Hervör se sintió complacida por la observación de su abuelo. Además de haber cumplido con la tarea que le había encomendado su madre también podía presumir de su propia iniciativa y de la pericia que le permitía llevar un buen desayuno a casa. Fingiendo indiferencia exclamó:

—Encontré dos liebres madrugadoras entre las matas. Stórr me ayudó y de premio se llevó las cabezas. Quién sabe, quizás tus guerreros, con tanto tirar la flecha, también consigan cazar algo… Veo que aún nadie ha dado en el tocón. ¿Puedo probar?

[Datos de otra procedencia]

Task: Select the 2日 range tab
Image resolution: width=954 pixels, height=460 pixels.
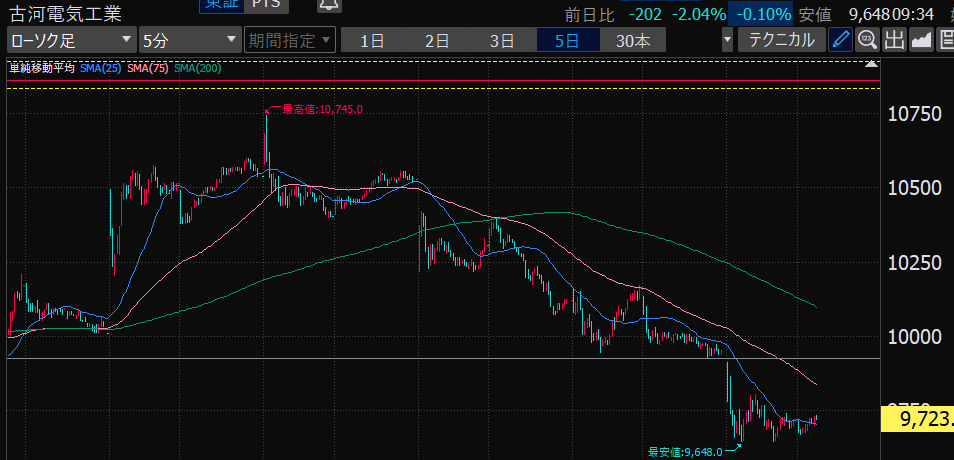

Y sonriendo alargó los brazos hacia uno de los chicos, quien, confuso, le entregó su arco. Hervör dejó la carga que llevaba, tomó con seguridad el arco y puso su flanco izquierdo mirando al objetivo. Separó los pies, tal y como le había enseñado el abuelo, y procuró mantenerse firme. Después encajó la flecha, estiró la cuerda con el brazo derecho hasta que los nudillos tocaron su mejilla. Sintió los músculos de la espalda dolorosamente tensos por aquel esfuerzo. Apretó los dientes y se concentró una vez más en el objetivo y en no moverse. Aguantando la respiración, disparó. La flecha hizo vibrar el aire en su raudo vuelo y, en apenas un suspiro, se clavó limpiamente en la corteza ante el asombro de los jóvenes, que, incrédulos, se quedaron con la boca abierta. Como para celebrarlo, Stórr ladró. Hervör volvió a colgarse a la espalda su carga y, mientras se ajustaba las correas, se despidió.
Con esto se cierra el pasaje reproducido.